• TASK: Skip the pictures. Transcribe exactly the lines from the line containing "Focus the new password input field" to the end of the listing.

• RECORDS SUPPLIED:
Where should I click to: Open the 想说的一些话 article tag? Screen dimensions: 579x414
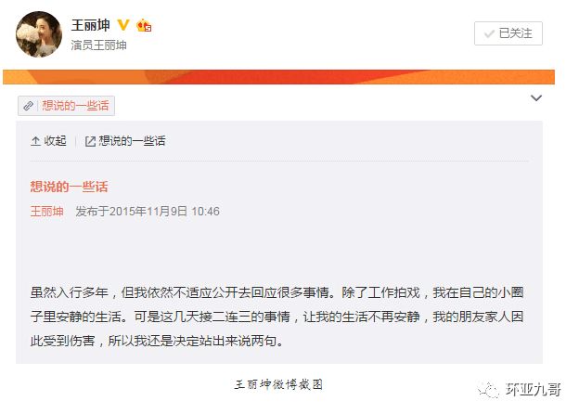pos(67,106)
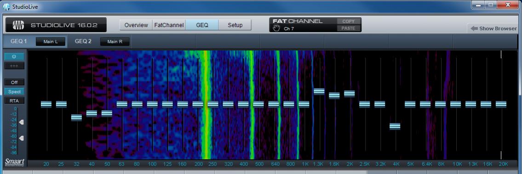Click the Show Browser arrow icon
Image resolution: width=522 pixels, height=174 pixels.
(x=474, y=28)
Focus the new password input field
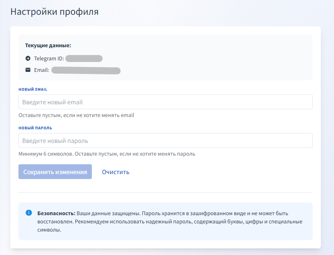Image resolution: width=334 pixels, height=255 pixels. [165, 140]
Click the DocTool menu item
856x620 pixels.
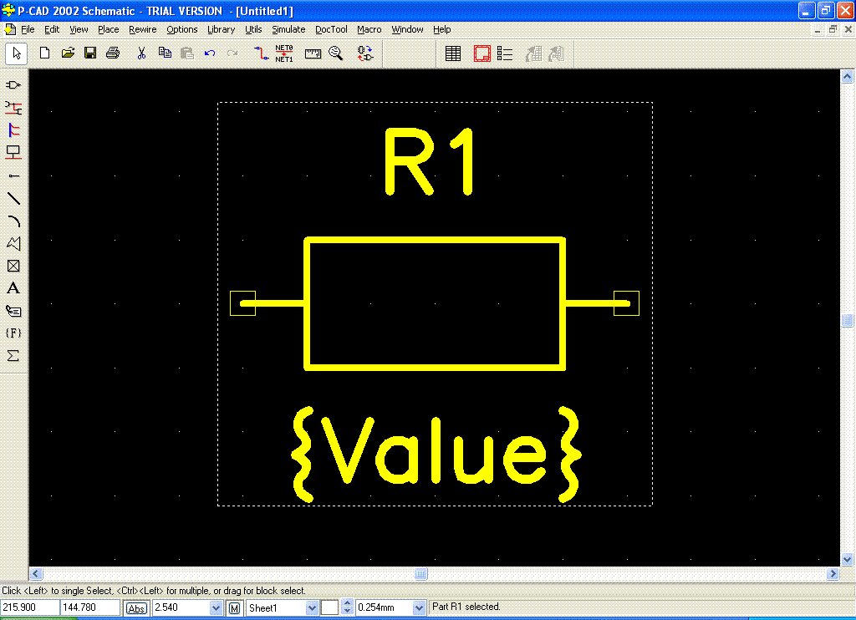tap(331, 29)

• REPLY TO THE EXERCISE:
Focus the new password input field
Image resolution: width=334 pixels, height=255 pixels. [165, 140]
Click the DocTool menu item
856x620 pixels.
tap(331, 29)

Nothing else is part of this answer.